Bernadette Harvey is one of Australia's most sought after performers. She received her early training at the Sydney Conservatorium of Music and her Masters and Doctor of Musical Arts at Eastman. After teaching in Boston at
the New England Conservatory and the Longy school of Music, she returned to Australia in 1997. She has been active in Australia's musical scene ever since, championing and commissioning new works by Australian composers, touring Australia for Musica Viva with Australian and international artists, recording and performing live broadcasts for the Australian Broadcasting Corporation and performing at various festivals around Australia (Huntington, TURA new music festival, Australian Festival of Chamber Music, Castlemaine). She is a core member of the Sydney Soloists, (an ensemble consisting of the Principle players from the Sydney Symphony Orchestra) as well as a regular guest with other noteworthy Australian ensembles (Ensemble Offspring, the Australia Ensemble, New Sydney Wind Quintet). In 2009, Bernadette was invited to play at the Tucson Chamber Music Festival and has been invited back in 2011 and 2013. In 2010 her chamber music engagements include live radio broadcasts for the World New Music Days, tours with oboist Diana Doherty, Ensemble Offspring, and many other solo and chamber music performances around Sydney.
Bernadette joined the Keyboard Unit of the Sydney Conservatorium of Music in 2009 where she teaches Piano and Piano Pedagogy.

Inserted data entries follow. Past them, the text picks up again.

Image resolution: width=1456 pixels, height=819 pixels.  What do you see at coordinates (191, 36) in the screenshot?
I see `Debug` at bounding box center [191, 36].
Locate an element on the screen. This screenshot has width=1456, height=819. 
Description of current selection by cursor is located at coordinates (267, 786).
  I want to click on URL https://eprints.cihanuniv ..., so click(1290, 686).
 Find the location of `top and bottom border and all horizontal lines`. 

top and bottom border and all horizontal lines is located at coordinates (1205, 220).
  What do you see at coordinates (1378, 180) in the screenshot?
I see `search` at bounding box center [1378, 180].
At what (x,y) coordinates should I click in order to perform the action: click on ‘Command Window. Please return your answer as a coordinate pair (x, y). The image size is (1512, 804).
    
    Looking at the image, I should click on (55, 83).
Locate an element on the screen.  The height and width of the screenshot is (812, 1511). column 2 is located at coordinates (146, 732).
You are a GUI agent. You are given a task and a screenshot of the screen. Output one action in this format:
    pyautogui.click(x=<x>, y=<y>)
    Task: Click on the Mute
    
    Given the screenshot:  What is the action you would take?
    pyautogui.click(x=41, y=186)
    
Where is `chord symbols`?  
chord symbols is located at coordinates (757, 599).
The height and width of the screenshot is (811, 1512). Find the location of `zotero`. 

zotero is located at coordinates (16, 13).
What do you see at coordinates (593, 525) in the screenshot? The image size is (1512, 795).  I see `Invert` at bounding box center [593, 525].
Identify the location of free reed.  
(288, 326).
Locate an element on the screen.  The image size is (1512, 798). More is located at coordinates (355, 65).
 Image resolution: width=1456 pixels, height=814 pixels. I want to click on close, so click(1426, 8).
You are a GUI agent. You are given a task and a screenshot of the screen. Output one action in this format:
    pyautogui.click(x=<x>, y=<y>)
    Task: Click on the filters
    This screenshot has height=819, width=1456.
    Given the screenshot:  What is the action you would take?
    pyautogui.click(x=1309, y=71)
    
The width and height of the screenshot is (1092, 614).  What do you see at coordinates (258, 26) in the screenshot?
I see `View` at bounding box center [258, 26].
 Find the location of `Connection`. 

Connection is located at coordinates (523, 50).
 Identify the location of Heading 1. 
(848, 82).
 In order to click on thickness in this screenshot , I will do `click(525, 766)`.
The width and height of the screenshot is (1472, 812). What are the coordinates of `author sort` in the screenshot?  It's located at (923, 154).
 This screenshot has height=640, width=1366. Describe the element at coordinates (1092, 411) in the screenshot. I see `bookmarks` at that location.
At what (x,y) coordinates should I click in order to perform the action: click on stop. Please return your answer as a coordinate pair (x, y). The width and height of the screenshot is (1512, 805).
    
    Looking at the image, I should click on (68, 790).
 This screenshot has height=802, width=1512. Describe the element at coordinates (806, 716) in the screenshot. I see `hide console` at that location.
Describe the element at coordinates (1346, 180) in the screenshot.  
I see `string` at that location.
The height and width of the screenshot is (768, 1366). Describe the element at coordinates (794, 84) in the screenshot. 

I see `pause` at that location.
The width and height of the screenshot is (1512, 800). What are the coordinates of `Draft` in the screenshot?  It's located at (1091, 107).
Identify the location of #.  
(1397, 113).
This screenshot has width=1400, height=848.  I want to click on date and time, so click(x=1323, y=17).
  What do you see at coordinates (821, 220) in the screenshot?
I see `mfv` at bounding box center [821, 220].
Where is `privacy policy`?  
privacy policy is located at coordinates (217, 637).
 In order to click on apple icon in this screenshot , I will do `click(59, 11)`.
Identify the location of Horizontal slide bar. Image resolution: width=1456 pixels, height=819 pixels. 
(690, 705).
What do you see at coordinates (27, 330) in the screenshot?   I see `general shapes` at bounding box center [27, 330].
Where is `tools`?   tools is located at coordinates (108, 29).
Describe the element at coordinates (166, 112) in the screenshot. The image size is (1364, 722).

Natalia Ricci (Piano/Accompaniment), Bmus (USA), Mmus (UK)

Natalia Ricci

Australian born pianist Natalia Ricci enjoys a successful career as chamber musician, soloist and teacher, having performed and recorded internationally over the past 30 years in the USA, Canada, Scandinavia, Australia, New Zealand and throughout Europe including the capitals of London, Paris, Oslo, Prague, Berlin and Madrid.

Appearances in international music festivals have included the Gradus International Music Festival, Spain, the Banff Summer Chamber Music Festival, Canada, the International Bartok Festival, Hungary, the London Objective Music Festival, the Deia International Festival Mallorca and the Sydney Symphony Contemporary Music Festival.

The recipient of numerous international awards and prizes, Natalia has made many recordings for the BBC, ABC, Canadian, Italian, Norwegian and New Zealand national radios and has also appeared in live concert telecasts in Italy, Norway, Spain and Australia.

As a collaborative artist, Natalia is especially recognized for her work with string players and has performed with renowned artists such as Ruggiero Ricci, Leonid Gorokhov, Kolja Blacher, Adelina Oprean, and Martin Rummel.

Natalia received her Bachelor of Music from the University of Cincinnati, USA and her Masters of Music from RNCM in the UK. Her most influential teachers have been the Hungarian pianists/pedagogues Bela Siki and Gyorgy Sebok, the Czech pianist Jiri Hlinka, and the Russian pianists Sulamita Aronovsky and Tatiana Nikolayeva.

Natalia joined the permanent staff of the Sydney Conservatorium of Music in 1999 where she has taught in both the Piano and Ensemble departments. In 2009 she was invited to New Zealand for the year to take up the position of Senior Lecturer in Piano at the University of Auckland. While there, she gave concerts in Auckland, the North Island and Tonga. As well as her class of Piano Performance majors, she taught Accompaniment at post-graduate and undergraduate level and coached Chamber Music. On her return from Auckland, Natalia took on the role of Keyboard Coordinator of Chamber Music at the Sydney Conservatorium coaching many chamber music groups in addition to her other teaching and accompanying duties.

Natalia has had extensive experience teaching piano at all levels from children to university students, in Norway, England, Spain, New Zealand and Australia. Together with her husband, Gian-Franco Ricci, she has given numerous master-classes and piano workshops in these countries and their students have enjoyed many successes in eisteddfods and competitions at local, national and international level.